The less said about the last kilometre or so the better. In short, it was steep, and tough. I was realizing with every step that I was not quite as fit as I thought I was, and was pretty much in a daze, putting one foot above another. A couple of porters who had reached earlier came back and offered to help us with our loads, but I refused and plodded on. This got me into trouble with Vishnoi, who had sent the porters back and thought quite rightly that undue strain was not recommended. However, at least I got to Nandanvan, pack and all. Nandanvan (4337m) is a beautiful green meadow with rocks strewn around and little streams running through it. I was dog tired and altitude sick (splitting headache), and after a while drifted off to sleep without dinner.
Friday, September 01, 2006
17 July (Gangotri to Bhojbasa, 14km): Breakfast in the city, returned to find Panda was down with a wonky tummy. Vishnoi would start out with him a couple of hours after us. So we divided up the kerosene...
... and set out, past the temple (where Vishnu, our guide, offered a brief puja).
The route runs up the right bank (looking downstream) of the Bhagirathi. After a kilometre or so, there's a little checkpost where a guard checks your permits and levies a fee based on how many days you're going to camp higher up. Dialogue ensues:
Guard: Aap kahan ja rahein hain? (Where are you going?)
Us: [innocently] Tapovan.
Guard: [suspiciously, looking at our massive backpacks] Tapovan?
Us: Haan. (Yes.)
Guard: Sach bataiye, aap Kalindi Pass ja rahe hain na? (Tell me the truth, you're going to Kalindi Pass, aren't you?)
Us: Nahi bhaisaab, hum Tapovan ja rahe hain. Teen din ka rasta. (No Boss, we're going to Tapovan. Three days' journey.)
Well, in the end I think he did charge us only three days' fee, since he had no way of disproving our claim that we were going to Tapovan, which is just one day's march beyond Gaumukh. But my memory is a little rusty in my old age.
Here are a few pics from the route. It's pretty much like this throughout upto Bhojbasa, the camp before Gaumukh. The peak in the distance in the second picture is Bhagirathi II. Clouds made it impossible (from my position at least) to see Shivling.
Plenty of saffron, too :P.
Nice guys, this lot. We must've hit the height of the kavde season -- there were hordes and hordes of them off to Gaumukh with their two little jerrycans to collect the holy water.
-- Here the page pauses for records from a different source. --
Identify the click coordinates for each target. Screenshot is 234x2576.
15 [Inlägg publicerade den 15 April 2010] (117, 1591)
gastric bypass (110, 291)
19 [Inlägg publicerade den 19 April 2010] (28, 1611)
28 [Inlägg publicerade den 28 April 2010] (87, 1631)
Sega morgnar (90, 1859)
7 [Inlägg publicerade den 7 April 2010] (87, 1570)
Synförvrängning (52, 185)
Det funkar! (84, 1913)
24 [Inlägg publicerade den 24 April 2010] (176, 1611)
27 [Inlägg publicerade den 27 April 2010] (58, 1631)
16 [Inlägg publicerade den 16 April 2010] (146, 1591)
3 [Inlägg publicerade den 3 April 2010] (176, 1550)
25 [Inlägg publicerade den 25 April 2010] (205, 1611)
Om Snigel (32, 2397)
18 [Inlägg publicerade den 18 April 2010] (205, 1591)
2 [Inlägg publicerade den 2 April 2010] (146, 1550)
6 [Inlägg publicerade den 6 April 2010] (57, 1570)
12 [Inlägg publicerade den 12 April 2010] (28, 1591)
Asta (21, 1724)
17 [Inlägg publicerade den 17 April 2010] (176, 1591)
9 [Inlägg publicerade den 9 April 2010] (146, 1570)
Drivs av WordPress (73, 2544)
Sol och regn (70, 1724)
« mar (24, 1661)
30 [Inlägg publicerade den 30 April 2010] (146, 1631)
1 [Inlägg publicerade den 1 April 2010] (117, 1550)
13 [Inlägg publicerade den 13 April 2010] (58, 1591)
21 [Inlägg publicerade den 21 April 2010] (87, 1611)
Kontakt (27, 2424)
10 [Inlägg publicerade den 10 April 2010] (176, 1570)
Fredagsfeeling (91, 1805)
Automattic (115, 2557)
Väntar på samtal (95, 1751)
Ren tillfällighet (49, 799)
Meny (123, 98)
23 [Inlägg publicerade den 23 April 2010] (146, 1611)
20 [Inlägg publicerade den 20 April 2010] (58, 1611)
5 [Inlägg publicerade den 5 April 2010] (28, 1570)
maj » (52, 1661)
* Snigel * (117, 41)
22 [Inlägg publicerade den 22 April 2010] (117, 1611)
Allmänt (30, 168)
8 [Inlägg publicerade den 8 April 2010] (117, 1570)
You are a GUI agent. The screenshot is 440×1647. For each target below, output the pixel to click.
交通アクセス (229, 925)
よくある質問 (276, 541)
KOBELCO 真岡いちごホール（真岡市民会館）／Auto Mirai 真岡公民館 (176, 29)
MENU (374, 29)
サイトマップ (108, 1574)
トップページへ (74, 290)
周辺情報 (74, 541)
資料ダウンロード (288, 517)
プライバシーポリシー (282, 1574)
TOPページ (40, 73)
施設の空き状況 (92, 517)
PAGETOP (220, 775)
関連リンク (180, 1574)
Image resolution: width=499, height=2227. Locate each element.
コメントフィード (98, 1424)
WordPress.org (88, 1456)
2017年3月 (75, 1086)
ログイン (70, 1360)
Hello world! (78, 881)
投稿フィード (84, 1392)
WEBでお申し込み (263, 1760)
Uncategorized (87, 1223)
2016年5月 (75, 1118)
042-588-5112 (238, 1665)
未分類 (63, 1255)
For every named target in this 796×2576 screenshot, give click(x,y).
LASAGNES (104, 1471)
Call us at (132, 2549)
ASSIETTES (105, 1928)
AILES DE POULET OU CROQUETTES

After a rather landslidey stretch, we made it to Bhojbasa, at about 3650m. Vladlen promptly started doing some weird stretching exercises which he'd no doubt picked up from his hobby: dancing. I don't know whether this had a "come hither" effect or not, but he did manage to attract the attention of another firang, Yaniv, who turned out to be Israeli too, and had spent time in India and picked up "thoda thoda" Hindi. A very sweet chap. He was going to Tapovan. The two started jabbering in Hebrew...
... while we attacked the tea and pitched camp a short distance downhill and upstream from the line of teastalls, beyond the GMVN and the ashram. We were getting a little worried about Panda and Vishnoi, since it was almost dark and they were about a couple of hours behind us, so we sent some staff members back to look for them with torches. We were relieved when they turned up after some time.